Stored records:

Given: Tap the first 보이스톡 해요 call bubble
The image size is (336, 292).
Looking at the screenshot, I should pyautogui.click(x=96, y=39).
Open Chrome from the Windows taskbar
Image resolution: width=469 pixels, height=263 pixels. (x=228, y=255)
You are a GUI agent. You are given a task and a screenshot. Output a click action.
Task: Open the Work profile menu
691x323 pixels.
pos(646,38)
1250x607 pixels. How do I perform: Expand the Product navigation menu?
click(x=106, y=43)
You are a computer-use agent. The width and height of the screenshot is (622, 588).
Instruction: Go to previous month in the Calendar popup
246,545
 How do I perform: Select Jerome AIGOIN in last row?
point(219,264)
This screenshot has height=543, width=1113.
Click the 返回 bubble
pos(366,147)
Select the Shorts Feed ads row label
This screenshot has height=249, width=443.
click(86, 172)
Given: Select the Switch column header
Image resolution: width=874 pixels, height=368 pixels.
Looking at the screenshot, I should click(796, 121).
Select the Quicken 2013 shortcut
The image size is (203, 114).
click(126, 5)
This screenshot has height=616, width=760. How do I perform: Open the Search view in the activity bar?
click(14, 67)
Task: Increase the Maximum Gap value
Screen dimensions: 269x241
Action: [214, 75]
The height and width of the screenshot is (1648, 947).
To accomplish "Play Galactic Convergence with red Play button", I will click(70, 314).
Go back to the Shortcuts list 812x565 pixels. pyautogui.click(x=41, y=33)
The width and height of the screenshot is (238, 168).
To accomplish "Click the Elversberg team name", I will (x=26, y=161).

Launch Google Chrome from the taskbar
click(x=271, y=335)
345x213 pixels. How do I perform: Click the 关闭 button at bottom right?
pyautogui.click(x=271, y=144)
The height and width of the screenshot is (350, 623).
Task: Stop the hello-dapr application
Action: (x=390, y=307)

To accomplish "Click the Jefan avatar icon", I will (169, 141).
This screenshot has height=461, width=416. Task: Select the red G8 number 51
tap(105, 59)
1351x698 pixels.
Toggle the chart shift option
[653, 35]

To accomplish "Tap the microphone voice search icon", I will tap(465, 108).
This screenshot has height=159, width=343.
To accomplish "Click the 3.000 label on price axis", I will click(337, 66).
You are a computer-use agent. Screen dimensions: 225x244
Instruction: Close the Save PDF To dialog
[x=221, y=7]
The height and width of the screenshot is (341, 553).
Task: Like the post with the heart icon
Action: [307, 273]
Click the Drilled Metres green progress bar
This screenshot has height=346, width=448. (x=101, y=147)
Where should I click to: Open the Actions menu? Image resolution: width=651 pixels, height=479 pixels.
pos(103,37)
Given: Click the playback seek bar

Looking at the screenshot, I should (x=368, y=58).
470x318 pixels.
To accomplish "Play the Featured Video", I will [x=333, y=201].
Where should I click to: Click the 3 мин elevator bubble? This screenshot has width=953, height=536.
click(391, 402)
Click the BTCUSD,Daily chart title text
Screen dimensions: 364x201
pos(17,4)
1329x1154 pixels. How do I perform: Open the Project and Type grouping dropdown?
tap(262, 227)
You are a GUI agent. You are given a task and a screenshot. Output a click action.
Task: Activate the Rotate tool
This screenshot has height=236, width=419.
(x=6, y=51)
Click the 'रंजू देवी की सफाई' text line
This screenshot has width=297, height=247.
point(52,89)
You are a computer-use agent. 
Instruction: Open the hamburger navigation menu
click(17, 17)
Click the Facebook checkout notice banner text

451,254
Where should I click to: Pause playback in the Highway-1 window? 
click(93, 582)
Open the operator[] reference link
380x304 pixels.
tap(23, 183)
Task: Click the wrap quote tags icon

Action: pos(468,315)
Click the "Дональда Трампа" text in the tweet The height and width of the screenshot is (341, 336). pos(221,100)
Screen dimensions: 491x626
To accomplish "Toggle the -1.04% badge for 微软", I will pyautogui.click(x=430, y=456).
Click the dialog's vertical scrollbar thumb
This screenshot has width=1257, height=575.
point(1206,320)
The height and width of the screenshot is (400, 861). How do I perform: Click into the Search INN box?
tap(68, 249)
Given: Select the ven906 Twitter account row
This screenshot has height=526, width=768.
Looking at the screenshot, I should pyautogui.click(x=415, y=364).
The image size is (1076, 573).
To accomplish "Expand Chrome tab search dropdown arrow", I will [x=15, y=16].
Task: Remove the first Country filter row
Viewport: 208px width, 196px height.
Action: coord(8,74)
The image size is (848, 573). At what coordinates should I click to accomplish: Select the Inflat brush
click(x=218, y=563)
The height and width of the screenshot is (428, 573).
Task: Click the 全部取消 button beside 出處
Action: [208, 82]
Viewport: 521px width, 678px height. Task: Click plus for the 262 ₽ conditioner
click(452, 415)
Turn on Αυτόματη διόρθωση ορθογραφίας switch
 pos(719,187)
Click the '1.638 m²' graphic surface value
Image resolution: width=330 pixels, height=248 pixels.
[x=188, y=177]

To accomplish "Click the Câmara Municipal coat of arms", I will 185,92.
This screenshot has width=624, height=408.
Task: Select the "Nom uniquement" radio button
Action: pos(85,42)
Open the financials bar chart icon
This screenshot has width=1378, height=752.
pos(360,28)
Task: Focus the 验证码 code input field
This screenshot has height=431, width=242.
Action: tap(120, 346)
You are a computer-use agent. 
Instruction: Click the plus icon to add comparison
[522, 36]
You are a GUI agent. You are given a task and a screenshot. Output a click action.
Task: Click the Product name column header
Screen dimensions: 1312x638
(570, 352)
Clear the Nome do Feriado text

#### WHAT THE EXERCISE ASKS:
Only the lines above, from the first through the one holding "You are a computer-use agent. The", are to be output, and they must be copied exactly.

#### RESPONSE AREA:
Given: Tap the first 보이스톡 해요 call bubble
The image size is (336, 292).
Looking at the screenshot, I should pyautogui.click(x=96, y=39).
Open Chrome from the Windows taskbar
Image resolution: width=469 pixels, height=263 pixels. (x=228, y=255)
You are a GUI agent. You are given a task and a screenshot. Output a click action.
Task: Open the Work profile menu
691x323 pixels.
pos(646,38)
1250x607 pixels. How do I perform: Expand the Product navigation menu?
click(x=106, y=43)
You are a computer-use agent. The width and height of the screenshot is (622, 588).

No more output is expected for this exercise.